The short answer is that Choice has decided it will not honour the representations made about not increasing the costs relating to membership renewals. The process of getting to that answer included many examples of poor customer service. The longer version is detailed below.

10 December 2023

I sought clarification, via this forum, regarding statements made on the Choice website. Those statements are Your payment method will be charged a recurring $83.95 fee every 12 months” and “Ongoing cost: $83.95 annually”. Reading these statements would lead people to believe that future renewals would cost $83.95, never more and never less.

13 December 2023

Brendan Mays advised that the comments on this issue (above posts date stamped December 2023) had been forwarded to the choice membership team.

21 March 2024

I checked the website and the abovementioned statements were still present on the membership application page. Given that no changes had been made in more than three months it would not be unreasonable to assume that membership renewals would be processed at the fixed original price.

To remove any doubt, I posted a question to Brendan Mays asking if the membership team had been able to provide any clarity. No reply was given to that question.

SET PROBLEM 1 » From the rows, pull out every line from the one with "Política de privacidad (661, 1311)" to the one with "Robert Ludlum (391, 2045)", including both of those lines, and reproduce them unchanged.

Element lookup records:
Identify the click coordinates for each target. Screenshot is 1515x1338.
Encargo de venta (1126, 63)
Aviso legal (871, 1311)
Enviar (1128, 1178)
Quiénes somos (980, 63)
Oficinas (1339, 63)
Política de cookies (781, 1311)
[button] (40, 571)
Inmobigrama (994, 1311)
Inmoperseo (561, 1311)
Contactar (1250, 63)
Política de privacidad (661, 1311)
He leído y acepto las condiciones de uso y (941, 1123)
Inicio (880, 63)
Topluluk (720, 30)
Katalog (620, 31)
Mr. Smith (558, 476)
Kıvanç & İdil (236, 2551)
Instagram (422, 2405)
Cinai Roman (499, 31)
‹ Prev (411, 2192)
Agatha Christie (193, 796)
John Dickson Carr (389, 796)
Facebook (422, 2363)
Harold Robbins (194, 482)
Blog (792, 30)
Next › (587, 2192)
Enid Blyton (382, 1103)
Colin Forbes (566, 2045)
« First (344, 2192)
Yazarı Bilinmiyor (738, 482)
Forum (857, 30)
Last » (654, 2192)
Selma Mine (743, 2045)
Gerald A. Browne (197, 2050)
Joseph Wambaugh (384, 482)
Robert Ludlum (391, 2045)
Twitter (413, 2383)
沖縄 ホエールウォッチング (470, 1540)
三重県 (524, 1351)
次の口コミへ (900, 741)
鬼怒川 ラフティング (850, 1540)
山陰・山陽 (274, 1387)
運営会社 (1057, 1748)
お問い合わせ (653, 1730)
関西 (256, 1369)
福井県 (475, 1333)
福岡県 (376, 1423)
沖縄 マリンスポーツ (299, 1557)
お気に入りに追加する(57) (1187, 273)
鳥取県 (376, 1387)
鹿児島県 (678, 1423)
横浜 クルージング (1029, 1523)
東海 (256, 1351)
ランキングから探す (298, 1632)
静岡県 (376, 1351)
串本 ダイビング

SET PROBLEM 2 » In the membership complaint, what recurring fee did the Choice website say would be charged every 12 months?

FULL SOLUTION 1 »
Política de privacidad (661, 1311)
He leído y acepto las condiciones de uso y (941, 1123)
Inicio (880, 63)
Topluluk (720, 30)
Katalog (620, 31)
Mr. Smith (558, 476)
Kıvanç & İdil (236, 2551)
Instagram (422, 2405)
Cinai Roman (499, 31)
‹ Prev (411, 2192)
Agatha Christie (193, 796)
John Dickson Carr (389, 796)
Facebook (422, 2363)
Harold Robbins (194, 482)
Blog (792, 30)
Next › (587, 2192)
Enid Blyton (382, 1103)
Colin Forbes (566, 2045)
« First (344, 2192)
Yazarı Bilinmiyor (738, 482)
Forum (857, 30)
Last » (654, 2192)
Selma Mine (743, 2045)
Gerald A. Browne (197, 2050)
Joseph Wambaugh (384, 482)
Robert Ludlum (391, 2045)

FULL SOLUTION 2 » $83.95